** Opening Exercise data block **

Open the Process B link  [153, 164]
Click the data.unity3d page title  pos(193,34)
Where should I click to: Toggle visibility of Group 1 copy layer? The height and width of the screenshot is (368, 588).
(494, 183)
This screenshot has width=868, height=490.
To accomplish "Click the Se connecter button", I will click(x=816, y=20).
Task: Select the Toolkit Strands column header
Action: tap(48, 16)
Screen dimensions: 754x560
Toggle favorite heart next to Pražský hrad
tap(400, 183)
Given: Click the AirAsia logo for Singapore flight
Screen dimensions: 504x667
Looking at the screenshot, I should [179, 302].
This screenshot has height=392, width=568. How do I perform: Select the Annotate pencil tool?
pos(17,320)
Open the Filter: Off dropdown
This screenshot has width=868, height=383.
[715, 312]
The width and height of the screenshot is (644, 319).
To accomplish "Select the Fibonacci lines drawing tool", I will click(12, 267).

** Closing Exercise data block **
** Opening Exercise data block **

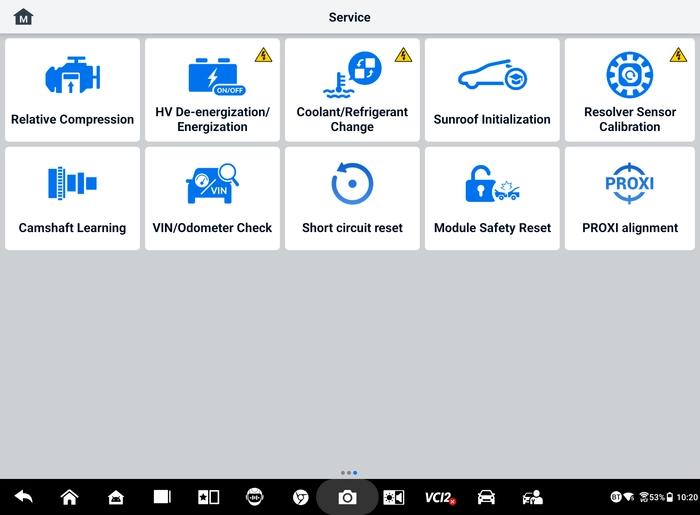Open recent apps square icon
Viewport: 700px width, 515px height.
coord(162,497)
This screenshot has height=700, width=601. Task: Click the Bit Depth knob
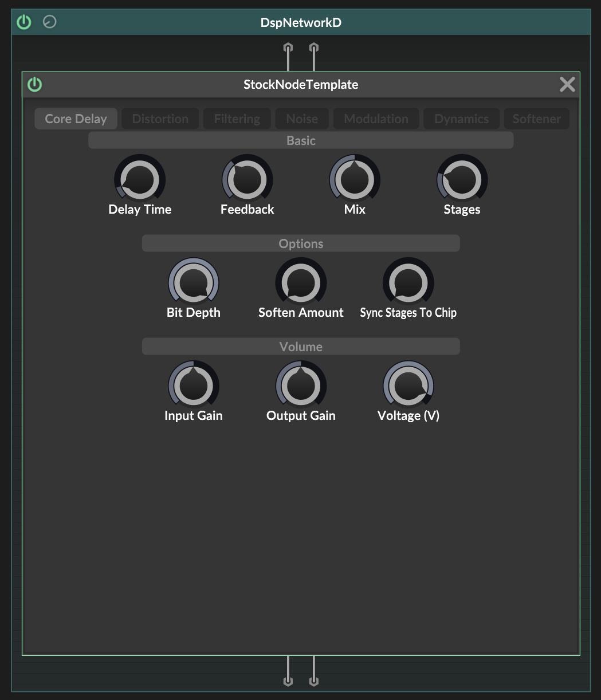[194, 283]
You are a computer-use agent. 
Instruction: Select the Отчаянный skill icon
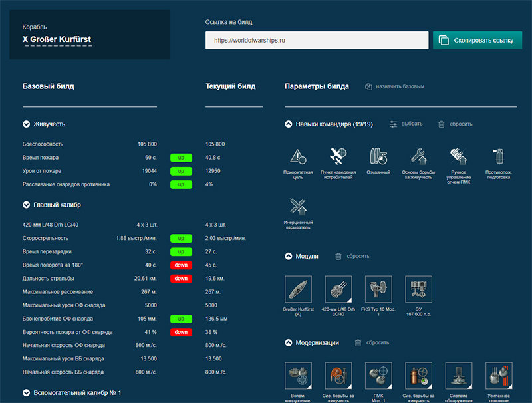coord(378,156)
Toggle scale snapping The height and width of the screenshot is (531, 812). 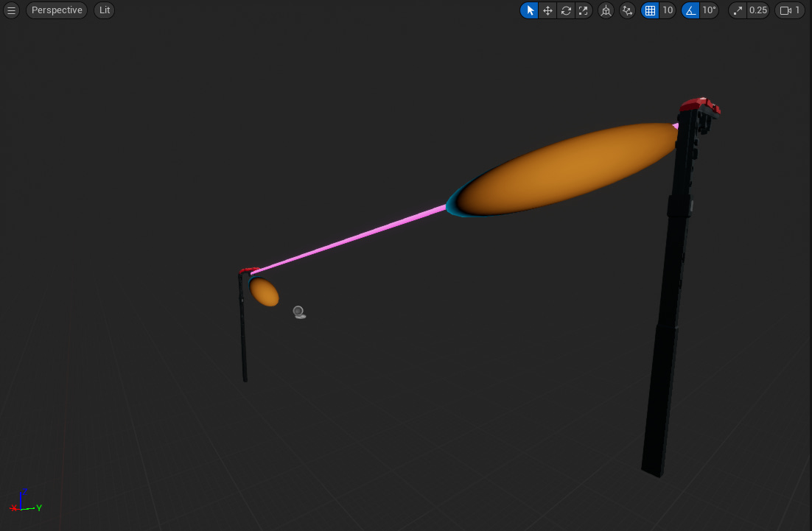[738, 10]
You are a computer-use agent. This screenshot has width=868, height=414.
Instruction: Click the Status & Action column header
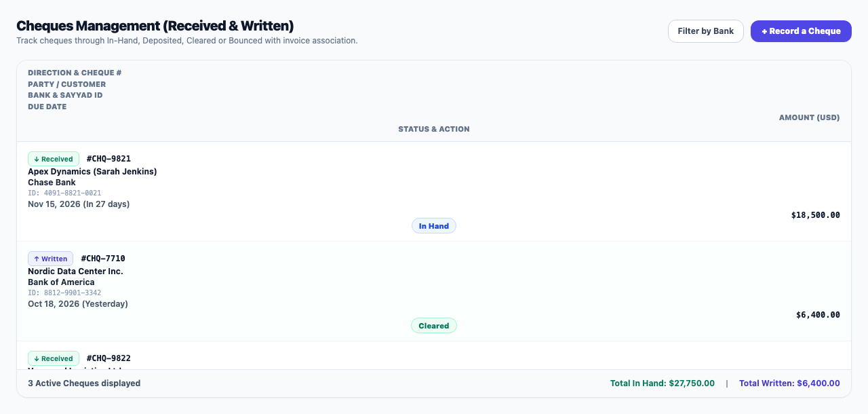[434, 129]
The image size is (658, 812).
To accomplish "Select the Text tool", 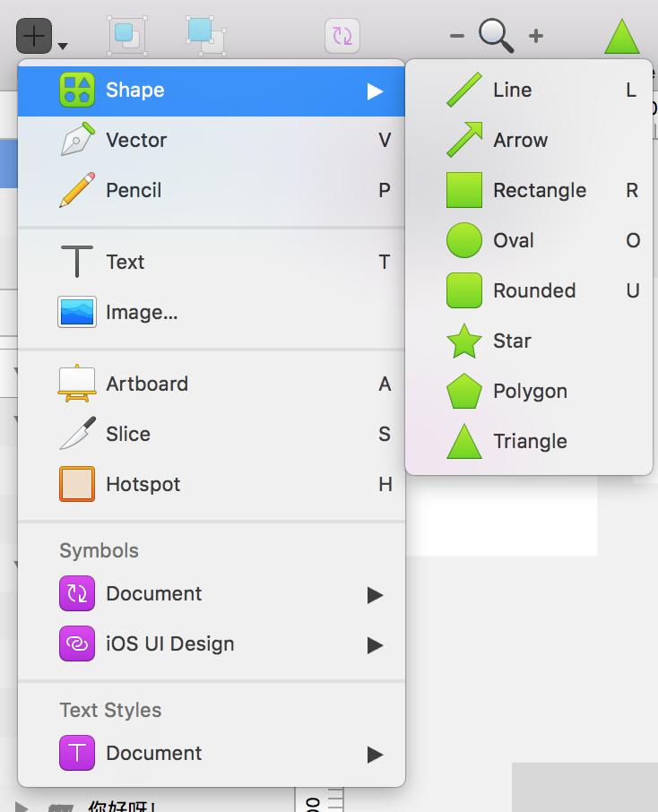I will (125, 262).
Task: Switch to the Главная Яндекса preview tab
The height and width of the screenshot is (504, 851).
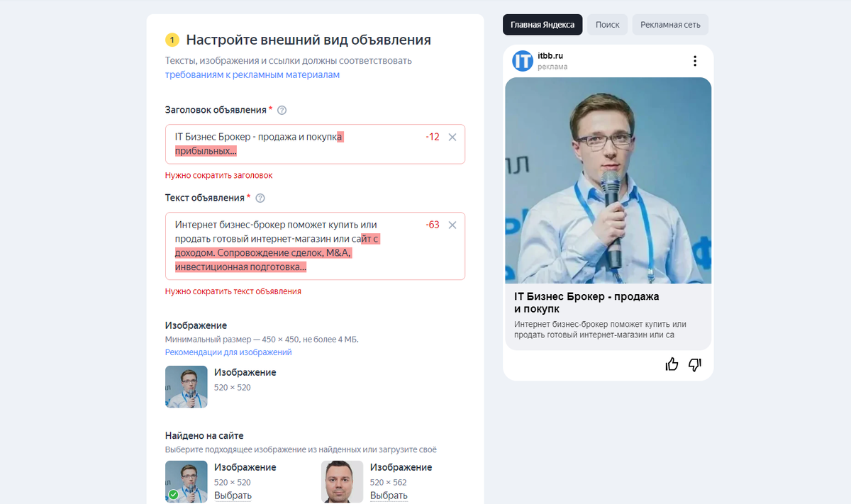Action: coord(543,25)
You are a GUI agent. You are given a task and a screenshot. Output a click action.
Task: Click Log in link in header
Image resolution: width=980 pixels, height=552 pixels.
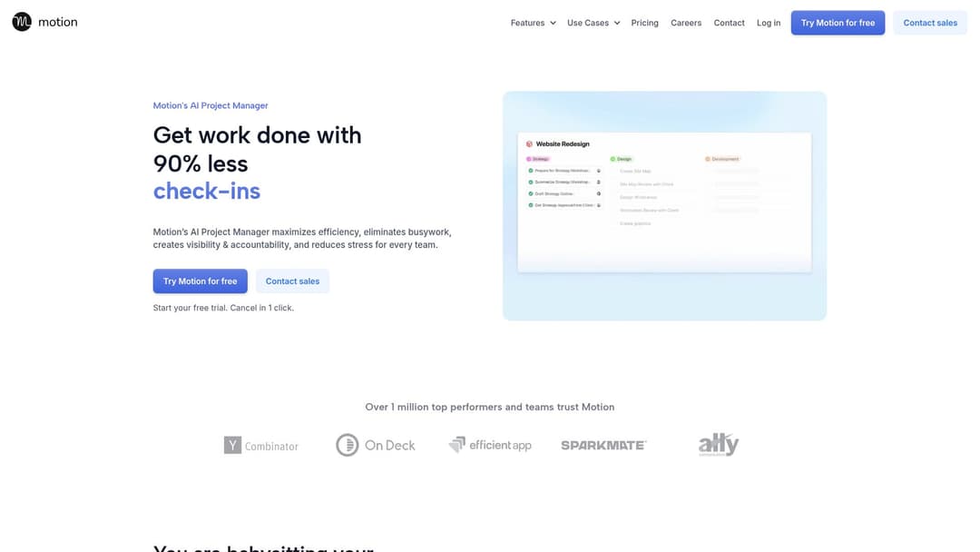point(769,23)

** Closing Exercise data block **

• **Required action**
Find the lines above that contain the word "computer" and collect them.

• **Expected answer**
You are a computer-use agent. 
You are a computer-use agent. This screenshot has width=868, height=414.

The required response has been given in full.